Instruction 1> Duplicate the part of the speaker biographies between "He holds a degree" and "Accident Insurance (DGUV).", inclusive.
Instruction 2>
Answer these questions using the speaker biographies. Mark each answer with the letter of its question.
(a) Since what year has Kris De Meester worked at the Federation of Enterprises in Belgium?
(b) Which university awarded his master in business administration, and in what year?
(c) Which organization does Walter Eichendorf serve as president?
Instruction 3> List every organization abbreviation in the speaker biographies that appears alongside the organization's full name, and give each with that name.

Quoted text>
(begin)

Mr. Kris De Meester, Senior First Adviser and Manager Health and Safety Affairs & International Social Relations, Federation of Enterprises in Belgium (FBE)

Kris De Meester has been working at the Federation of Enterprises in Belgium (FBE) since 1998 and is the first adviser in the field of health and safety at work as well as international social affairs. He is the employer’s group spokesperson in the European Commission’s Advisory Committee on Safety and Health at Work. Mr. De Meester is the chairman of the Health and Safety working group of BusinessEurope, the Union of Industrial and Employers Confederations of Europe. He is also chairing the IOE (International Organization of Employers) Taskforce on the Future of Work. Before the FBE, Mr. De Meester has worked on environmental issues for Unizo, the self-employed and SME organization in Belgium. Mr. De Meester is also CEO of the organization Contractor Safety Management that operates B2B contractor safety management schemes in Belgium and runs a business of his own (Bizz-Con Inc.) delivering support to companies in the fields of health and safety. He also co-runs a company called KY2, working in providing support on trainings and monitoring tools for business purposes. 

He holds a degree in chemical and agricultural engineering (University of Leuven 1989), a master in business administration (University Louvain-La-Neuve 1990) and special degrees in environmental sciences and safety and health at work.

Dr. Walter Eichendorf, President of the German Road Safety Council (DVR) and the deputy director general of the German Social Accident Insurance (DGUV).
Vice President of the Research Section and prevention culture division of the International Social Security Association (ISSA).

(end)

Data entries>
(begin)

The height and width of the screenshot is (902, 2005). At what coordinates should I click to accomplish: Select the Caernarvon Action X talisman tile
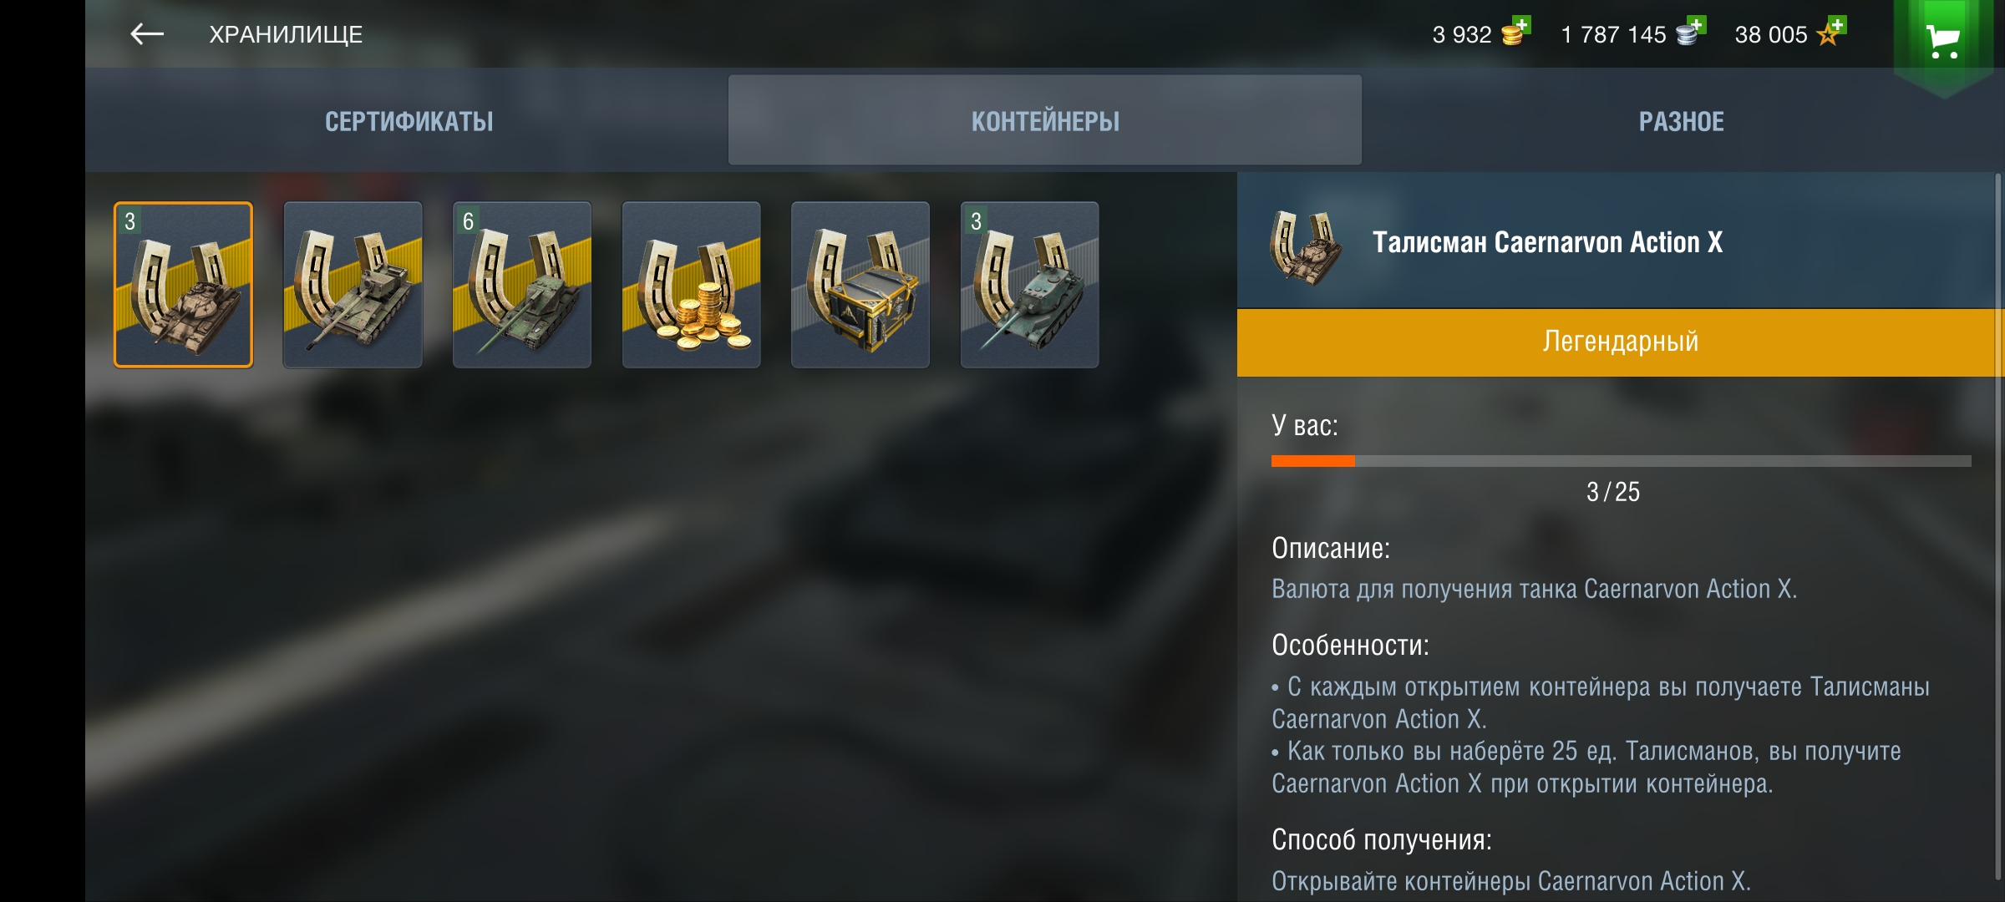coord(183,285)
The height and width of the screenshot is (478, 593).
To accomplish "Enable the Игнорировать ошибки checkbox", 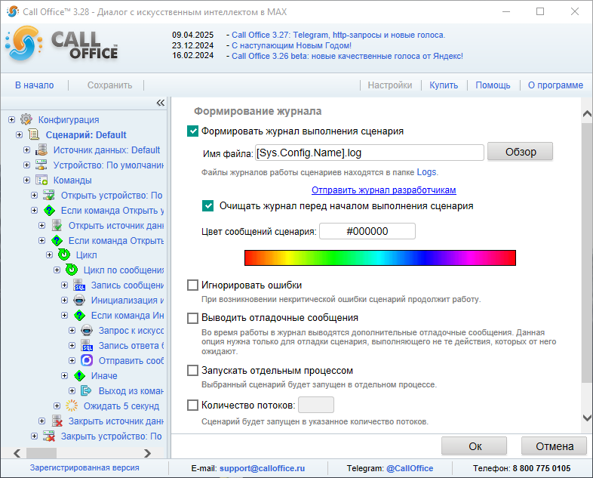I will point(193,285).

(end)
(begin)

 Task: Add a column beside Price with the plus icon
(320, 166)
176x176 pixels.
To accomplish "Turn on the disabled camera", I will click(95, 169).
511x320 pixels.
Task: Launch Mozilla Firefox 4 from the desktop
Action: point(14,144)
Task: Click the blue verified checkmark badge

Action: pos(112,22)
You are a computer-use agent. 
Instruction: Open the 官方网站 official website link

(end)

Written reply 1>
He holds a degree in chemical and agricultural engineering (University of Leuven 1989), a master in business administration (University Louvain-La-Neuve 1990) and special degrees in environmental sciences and safety and health at work.

Dr. Walter Eichendorf, President of the German Road Safety Council (DVR) and the deputy director general of the German Social Accident Insurance (DGUV).

Written reply 2>
(a) 1998
(b) University Louvain-La-Neuve, 1990
(c) The German Road Safety Council (DVR)

Written reply 3>
FBE: Federation of Enterprises in Belgium
IOE: International Organization of Employers
DVR: German Road Safety Council
DGUV: German Social Accident Insurance
ISSA: International Social Security Association